Differential diagnoses

Hypertension in pregnancy is a common problem thought to present in more than 8% of pregnancies [1]. It is classified into four categories namely: chronic hypertension, pre-eclampsia/enclampsia (hypertension and proteinuria after 20 WOG), pre-eclampsia superimposed on chronic hypertension and gestational hypertension (transient hypertension of pregnancy or chronic hypertension identified in the latter half of pregnancy). The patient described above falls into chronic hypertension, defined as hypertension (BP greater than 140/90mmHg) diagnosed at less than 20 WOG. Since the patient did not demonstrate any coexistent proteinuria/hyperuricaemia, it is unlikely that she had pre-eclampsia superimposed on chronic hypertension. The diagnosis of gestational hypertension is excluded since her hypertension was neither transient nor did it first present after 20 weeks of gestation.
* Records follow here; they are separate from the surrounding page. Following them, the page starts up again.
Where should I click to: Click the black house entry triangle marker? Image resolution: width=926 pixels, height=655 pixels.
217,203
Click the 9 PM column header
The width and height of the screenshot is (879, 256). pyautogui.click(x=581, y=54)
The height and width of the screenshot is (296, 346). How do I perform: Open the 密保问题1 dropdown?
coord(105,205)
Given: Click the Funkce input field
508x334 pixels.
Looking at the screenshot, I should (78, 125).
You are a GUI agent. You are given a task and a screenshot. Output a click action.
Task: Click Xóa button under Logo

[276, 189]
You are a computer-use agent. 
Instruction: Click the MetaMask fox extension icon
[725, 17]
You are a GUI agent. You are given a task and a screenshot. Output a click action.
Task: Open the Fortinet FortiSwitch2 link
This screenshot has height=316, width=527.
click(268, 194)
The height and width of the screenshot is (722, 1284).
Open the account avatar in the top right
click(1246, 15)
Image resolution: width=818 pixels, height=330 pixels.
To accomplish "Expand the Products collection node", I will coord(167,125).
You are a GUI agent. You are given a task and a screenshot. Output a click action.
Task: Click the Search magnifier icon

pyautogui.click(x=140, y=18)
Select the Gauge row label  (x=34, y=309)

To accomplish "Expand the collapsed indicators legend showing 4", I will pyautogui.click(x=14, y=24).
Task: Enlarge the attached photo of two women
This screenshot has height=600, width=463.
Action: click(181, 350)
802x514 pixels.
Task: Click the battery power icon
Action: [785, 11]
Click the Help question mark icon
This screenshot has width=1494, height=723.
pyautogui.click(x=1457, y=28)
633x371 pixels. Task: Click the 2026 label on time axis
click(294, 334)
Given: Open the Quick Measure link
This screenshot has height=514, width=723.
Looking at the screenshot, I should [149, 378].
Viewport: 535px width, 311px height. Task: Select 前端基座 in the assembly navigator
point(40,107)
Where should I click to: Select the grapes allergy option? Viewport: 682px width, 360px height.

One large study describing hypertensive disorders in pregnancy showed that chronic hypertension was twice as frequent as pre-eclampsia/eclampsia and 4 times more frequent than gestational hypertension or preeclampsia superimposed on chronic hypertension. In this study, chronic hypertension was twice more frequent in women of African ancestry compared to those with European or Asian origin [2]. In Uganda, one third of those with pre-eclampsia/eclampsia were shown to develop persistent hypertension; and risks factors for persistent hypertension after delivery included elevated serum creatinine, serum uric acid, and age group (20-29 years) [1]. One can postulate that many of these patients already had chronic hypertension.This collaborated by studies show the prevalence of chronic hypertension among females in this group in the community to be around 22% [3]. Chronic hypertension is mainly essential in nature, although it may be secondary to kidney diseases(primary or secondary), renal vascular diseases, adrenal diseases/disorders (primary aldosteronism, pheochromocytoma,Cushing's disease) and coarctation of the aorta. In reference to our patient, renal causes of hypertension were excluded at the time of admission on the basis of a normal creatinine, bland urinalysis and absence of renal bruit. Coarctation of aorta is unlikely based on the fact that she had the same blood pressure values on both the upper limbs and a normal cardiovascular examination. Cushing's syndrome or primary aldosteronism is also unlikely since the patient did not present with features diagnostic of Cushing's syndrome or laboratory findings of aldosteronism (low urine specific gravity, high urine PH, persistently low serum potassium and high urine potassium) except hypertension. In our patient a diagnosis of pheochromocytoma was confirmed on the basis of symptomatic paroxysmal persistent hypertension that is refractory to the usual drugs, adrenal mass, VMA greater than three times upper limit of normal, and complete remission of hypertension and removal of the need for antihypertensive medications following removal of tumor.

 

 

Pheochromocytoma is a rare catecholamine-secreting tumor and very rare in association with pregnancy. In 85% of patients, it is derived from chromaffin cells of adrenal medulla; the rest 15% arise from extra-adrenal locations. It is a rare cause of sustained and paroxysmal hypertension. Hypertension may alternate with hypotension if the tumor predominantly secretes epinephrine. The clinical manifestations of the disease such as palpitations, generalized inappropriate sweating, feelings of impending doom or apprehension and headache arise from catecholamines released by the tumor into the circulation. Several mechanisms have been described as to why the manifestations of pheochromocytoma become clinically overt only during and probably due to the pregnancy. The increased intra-abdominal pressure owing to expanding uterus, fetal movements, hemorrhage into tumor, abdominal palpation e.g., during physical examination, uterine contractions, the process of delivery, and general anesthesia induce a surge of catecholamines. Peripartum period is especially precarious due to abrupt massive outpouring of catecholamines from stress of labor, anesthesia and vaginal delivery. Pheochromocytoma in pregnancy demands special attention as there are several unusual presentations of the disease which makes diagnosis difficult with grave consequences.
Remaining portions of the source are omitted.